Ainda VPV: «Sócrates, como o verdadeiro poder, e numa evocação velada de Salazar e de Cunhal, aparece sempre sozinho. Da casa não se vê senão o átrio, não se vêem os filhos, não se vêem os pais, não se vêem amigos, não se vê a namorada (se, por acaso, tem uma). Tirando a gente que o serve (a secretária, um assessor, um motorista), a personagem de Sócrates é, na sua "simplicidade" e na sua "grandeza", a única personagem em cena. E essa personagem não perde tempo em abrir ao povo um coração terno e propagandístico: a decisão que mais lhe custou na vida foi faltar à promessa de não aumentar impostos; a manifestação dos professores também lhe custou muito; mas não vai ceder, nem adiar; cometeu um erro na aplicação da política de saúde, de resto essencialmente certa; está a trabalhar num enorme projecto, o "projecto da Galp". Posto isto, Sócrates fala ao telefone com Zapatero (intimidade com os grandes), confessa a sua generosidade e determinação, admite acessos de melancolia e disserta sobre o equilíbrio entre a acção e a contemplação. No fim, acaba por reconhecer que é "muito humano". Quem não gostará de um chefe tão bom e tão profundo, tão responsável e tão grave?»

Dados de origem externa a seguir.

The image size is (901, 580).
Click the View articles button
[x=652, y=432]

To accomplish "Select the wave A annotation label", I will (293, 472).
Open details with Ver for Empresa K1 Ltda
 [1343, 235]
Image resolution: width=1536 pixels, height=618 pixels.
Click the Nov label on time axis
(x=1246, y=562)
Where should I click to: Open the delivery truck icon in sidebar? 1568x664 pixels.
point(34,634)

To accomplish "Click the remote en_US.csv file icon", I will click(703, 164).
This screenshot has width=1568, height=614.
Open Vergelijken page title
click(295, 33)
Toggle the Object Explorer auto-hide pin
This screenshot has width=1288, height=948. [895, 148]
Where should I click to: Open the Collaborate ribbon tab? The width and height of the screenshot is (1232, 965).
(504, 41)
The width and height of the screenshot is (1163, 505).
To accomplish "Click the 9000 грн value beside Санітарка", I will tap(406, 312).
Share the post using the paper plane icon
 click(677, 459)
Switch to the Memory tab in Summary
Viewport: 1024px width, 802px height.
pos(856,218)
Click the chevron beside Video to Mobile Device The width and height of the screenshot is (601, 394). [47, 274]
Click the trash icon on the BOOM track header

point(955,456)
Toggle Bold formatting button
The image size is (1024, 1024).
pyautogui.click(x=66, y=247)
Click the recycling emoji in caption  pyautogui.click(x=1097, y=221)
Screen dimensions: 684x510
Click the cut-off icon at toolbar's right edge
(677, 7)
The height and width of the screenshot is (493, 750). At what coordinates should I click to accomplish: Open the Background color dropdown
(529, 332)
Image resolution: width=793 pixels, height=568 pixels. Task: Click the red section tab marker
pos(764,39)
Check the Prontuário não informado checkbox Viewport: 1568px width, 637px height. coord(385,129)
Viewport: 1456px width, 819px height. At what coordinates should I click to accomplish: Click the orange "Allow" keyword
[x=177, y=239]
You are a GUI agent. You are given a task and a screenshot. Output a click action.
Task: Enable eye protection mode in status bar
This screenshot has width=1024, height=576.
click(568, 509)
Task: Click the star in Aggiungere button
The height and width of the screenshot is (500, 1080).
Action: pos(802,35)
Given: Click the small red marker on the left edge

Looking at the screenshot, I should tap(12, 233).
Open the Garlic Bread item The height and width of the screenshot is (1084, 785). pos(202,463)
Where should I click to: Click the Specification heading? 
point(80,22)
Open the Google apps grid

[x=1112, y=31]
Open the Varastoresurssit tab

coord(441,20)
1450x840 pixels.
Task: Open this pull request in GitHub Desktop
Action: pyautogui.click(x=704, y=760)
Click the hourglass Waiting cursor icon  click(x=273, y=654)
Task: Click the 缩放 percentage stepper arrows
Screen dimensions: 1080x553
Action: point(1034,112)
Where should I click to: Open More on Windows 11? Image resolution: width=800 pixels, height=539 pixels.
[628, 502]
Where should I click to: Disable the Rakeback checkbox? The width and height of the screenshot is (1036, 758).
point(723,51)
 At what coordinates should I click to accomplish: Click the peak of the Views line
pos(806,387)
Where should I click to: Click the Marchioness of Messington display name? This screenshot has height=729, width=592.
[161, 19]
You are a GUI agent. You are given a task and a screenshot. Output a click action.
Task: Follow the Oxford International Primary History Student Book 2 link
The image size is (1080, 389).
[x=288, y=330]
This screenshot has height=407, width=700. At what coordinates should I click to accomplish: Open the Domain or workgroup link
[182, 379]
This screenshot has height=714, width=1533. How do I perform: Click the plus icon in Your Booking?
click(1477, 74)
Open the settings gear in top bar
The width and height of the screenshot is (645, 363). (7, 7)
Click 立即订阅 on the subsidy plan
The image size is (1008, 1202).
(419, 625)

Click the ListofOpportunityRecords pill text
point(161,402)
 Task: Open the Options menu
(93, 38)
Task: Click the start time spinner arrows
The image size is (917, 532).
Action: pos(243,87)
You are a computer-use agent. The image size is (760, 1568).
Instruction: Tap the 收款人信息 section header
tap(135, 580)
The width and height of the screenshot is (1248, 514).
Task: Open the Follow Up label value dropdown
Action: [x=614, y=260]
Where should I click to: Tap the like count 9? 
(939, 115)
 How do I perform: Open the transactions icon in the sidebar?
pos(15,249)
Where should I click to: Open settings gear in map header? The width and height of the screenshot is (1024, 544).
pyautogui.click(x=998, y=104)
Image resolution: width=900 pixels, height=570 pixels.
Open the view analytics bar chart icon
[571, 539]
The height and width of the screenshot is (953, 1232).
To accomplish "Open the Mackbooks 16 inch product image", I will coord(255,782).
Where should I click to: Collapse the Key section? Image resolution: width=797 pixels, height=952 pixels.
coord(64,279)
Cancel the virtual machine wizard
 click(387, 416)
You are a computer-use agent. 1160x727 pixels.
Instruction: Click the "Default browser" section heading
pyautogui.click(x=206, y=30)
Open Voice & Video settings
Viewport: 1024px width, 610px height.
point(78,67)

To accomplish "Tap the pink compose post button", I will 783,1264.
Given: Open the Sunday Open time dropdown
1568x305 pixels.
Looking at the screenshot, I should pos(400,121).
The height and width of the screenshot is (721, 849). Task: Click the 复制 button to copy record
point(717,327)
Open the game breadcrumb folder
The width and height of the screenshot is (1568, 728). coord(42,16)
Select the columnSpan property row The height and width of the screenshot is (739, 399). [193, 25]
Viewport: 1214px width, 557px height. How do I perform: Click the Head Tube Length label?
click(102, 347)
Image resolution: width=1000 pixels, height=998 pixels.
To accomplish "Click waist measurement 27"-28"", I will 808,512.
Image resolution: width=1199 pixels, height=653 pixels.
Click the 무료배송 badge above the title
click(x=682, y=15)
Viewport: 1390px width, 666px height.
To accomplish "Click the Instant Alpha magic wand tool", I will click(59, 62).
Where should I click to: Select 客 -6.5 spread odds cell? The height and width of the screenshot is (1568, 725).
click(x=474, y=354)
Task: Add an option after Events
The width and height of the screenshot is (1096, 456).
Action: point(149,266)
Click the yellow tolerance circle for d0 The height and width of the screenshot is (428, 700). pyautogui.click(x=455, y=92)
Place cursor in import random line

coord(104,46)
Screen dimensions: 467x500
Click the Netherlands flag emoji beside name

Vale a pena relembrar uma outra reportagem com outro primeiro-ministro, no tempo da outra senhora, sobre Salazar, que passou na RTP há 50 anos atrás:
«Veja-se, deste ponto de vista, esse breve documentário - Em casa de Salazar - no dia do seu aniversário (transmitido pela RTP dias depois da cerimónia do SNI, a 4/5/1958). Trata-se de um trabalho que, no seu tom beatífico, dir-se-ia, acaba por tanto mais negar a figura de Salazar quanto maior é o enlevo que dela faz. Sem ouvir uma única palavra ao ditador, diz dele afinal o fundamental: "(...) Este homem que pouco se vê, que raras vezes fala (apenas e exclusivamente as necessárias), permanece - ele e o mundo onde se move - como um mistério aliciante que empolga, comove e excita a imaginação daqueles que lhe querem com admiração, com apreço incontido, com veneração quase (...)." As imagens mostram-nos então aspectos do interior da sua casa - “o mundo reservado de Salazar” - os corredores, a mesa de trabalho, os jornais, um exemplar da Constituição, um calendário e um relógio (28/4/58, 15:27h), fotografias, flores, a famosa manta com que tapava as pernas, uma criada que entretanto passa - e só no final aparecerá “o homem que raras vezes fala” (em off): «(...) Eis Salazar na sua sala de trabalho, no dia do seu aniversário, recebendo os cumprimentos e felicitações de uma visita (...)". E, de facto, não só talvez para não comprometer o autor deste documento - autêntica “natureza morta” televisiva -, verdadeiramente naïf, Salazar nada disse.» (in Salazar, Caetano e a Televisão Portuguesa, F. Rui Cádima, Presença, Lisboa, 1996).